● GIVEN TEXT

+===+

Studio album by Bobby Bare
- Released: December 1963
- Recorded: August 1963 – October 1963
- Studio: RCA Victor Nashville studios
- Genres: Country; Nashville sound;
- Label: RCA Victor
- Producer: Chet Atkins

Bobby Bare chronology
| "Detroit City" and Other Hits by Bobby Bare (1963) | 500 Miles Away from Home (1963) | The Travelin' Bare (1964) |

Singles from 500 Miles Away from Home
- "500 Miles Away from Home" Released: September 1963;

= 500 Miles Away from Home (album) =

500 Miles Away from Home is the debut studio album by American country artist Bobby Bare. It was released in December 1963 by RCA Victor and contained 12 tracks. RCA Victor had previously released a compilation album of Bare's songs. The album's title track was released as a single in 1963. The single reached the top 10 on the American country, pop, and adult contemporary music charts. The album itself reached the top 10 of the American country albums chart. It received a positive reception from AllMusic in later years.

==Background, recording and content==
Bobby Bare launched his career as a pop and rock singer with the 1958 top-10 American single, "The All American Boy". Bare became increasingly dissatisfied with his musical choices, and decided to relaunch himself as a country artist in the '60s. He signed with RCA Victor and had a crossover country pop single with "Detroit City" (1963). It was followed by a remake of the folk tune, "500 Miles Away from Home", which reached similar crossover commercial success. His debut studio album was also named 500 Miles Away from Home. The project was recorded at RCA Victor Studios in Nashville, Tennessee, held between August and October 1963, and produced by Chet Atkins.

+===+

● EXERCISE DETAILS
In the article on the album 500 Miles Away from Home, who produced the album?

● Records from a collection
+===+

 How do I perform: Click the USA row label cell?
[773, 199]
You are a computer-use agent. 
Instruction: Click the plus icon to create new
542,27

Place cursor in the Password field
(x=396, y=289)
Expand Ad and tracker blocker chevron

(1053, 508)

+===+

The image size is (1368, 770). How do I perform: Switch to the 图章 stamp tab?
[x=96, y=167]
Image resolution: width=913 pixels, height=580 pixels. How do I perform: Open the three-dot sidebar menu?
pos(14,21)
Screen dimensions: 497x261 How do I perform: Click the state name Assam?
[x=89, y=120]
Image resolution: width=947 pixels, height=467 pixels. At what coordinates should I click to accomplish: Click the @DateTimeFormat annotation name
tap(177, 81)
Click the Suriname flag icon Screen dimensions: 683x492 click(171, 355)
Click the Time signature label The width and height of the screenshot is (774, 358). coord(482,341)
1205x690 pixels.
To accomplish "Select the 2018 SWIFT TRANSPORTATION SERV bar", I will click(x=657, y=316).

+===+

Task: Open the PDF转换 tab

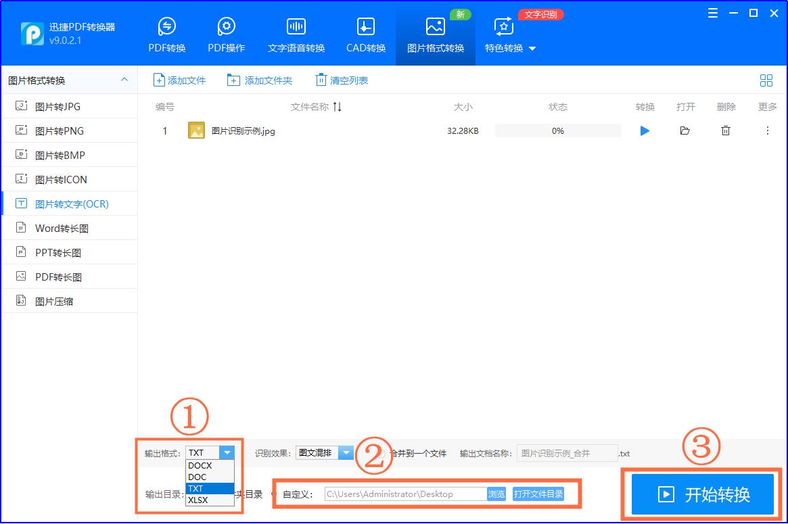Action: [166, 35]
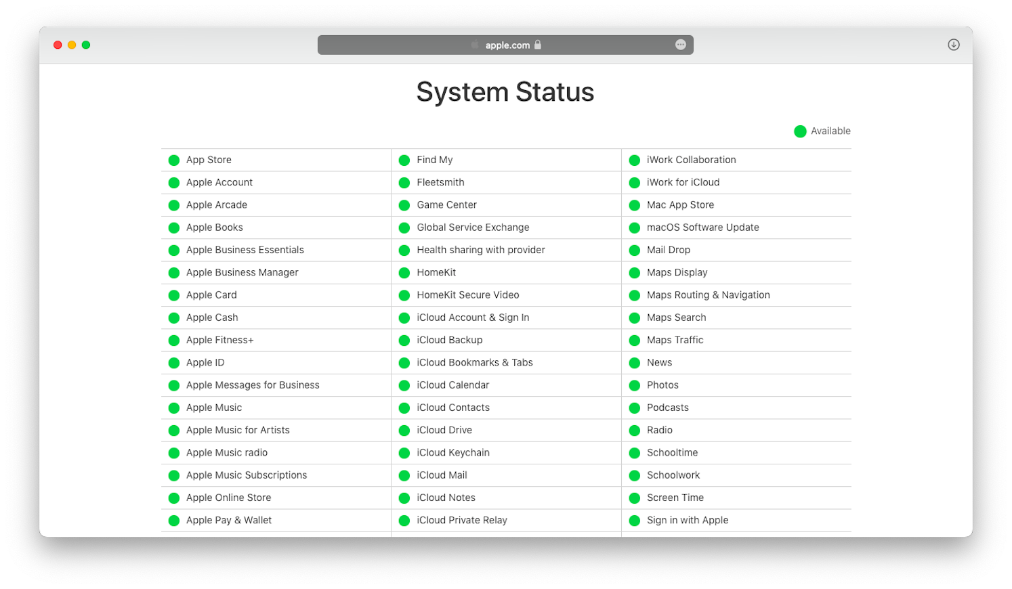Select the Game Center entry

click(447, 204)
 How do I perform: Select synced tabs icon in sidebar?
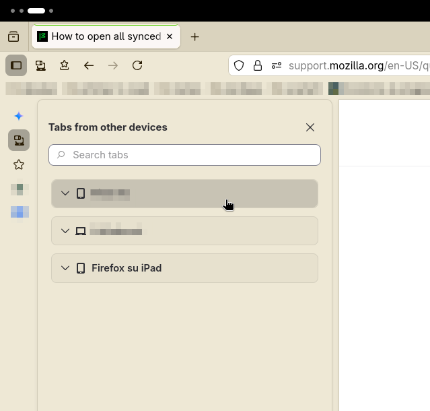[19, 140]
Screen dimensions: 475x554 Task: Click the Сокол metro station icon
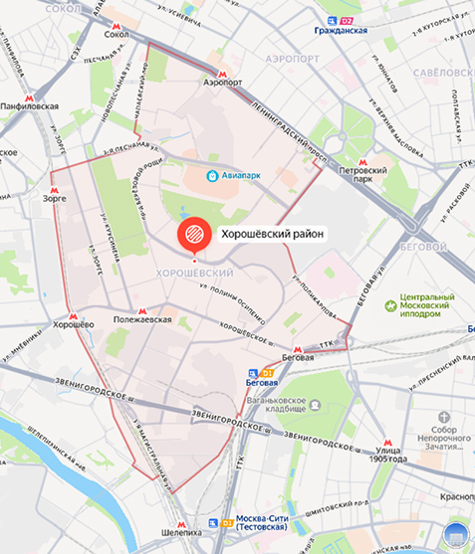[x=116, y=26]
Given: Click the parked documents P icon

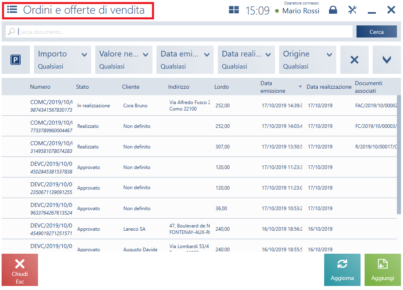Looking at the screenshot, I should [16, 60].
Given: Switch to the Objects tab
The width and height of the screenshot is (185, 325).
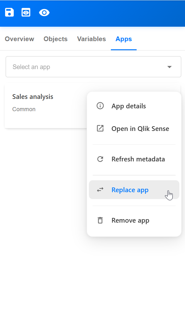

+===+

● SOLUTION TO THIS PROBLEM
Chet Atkins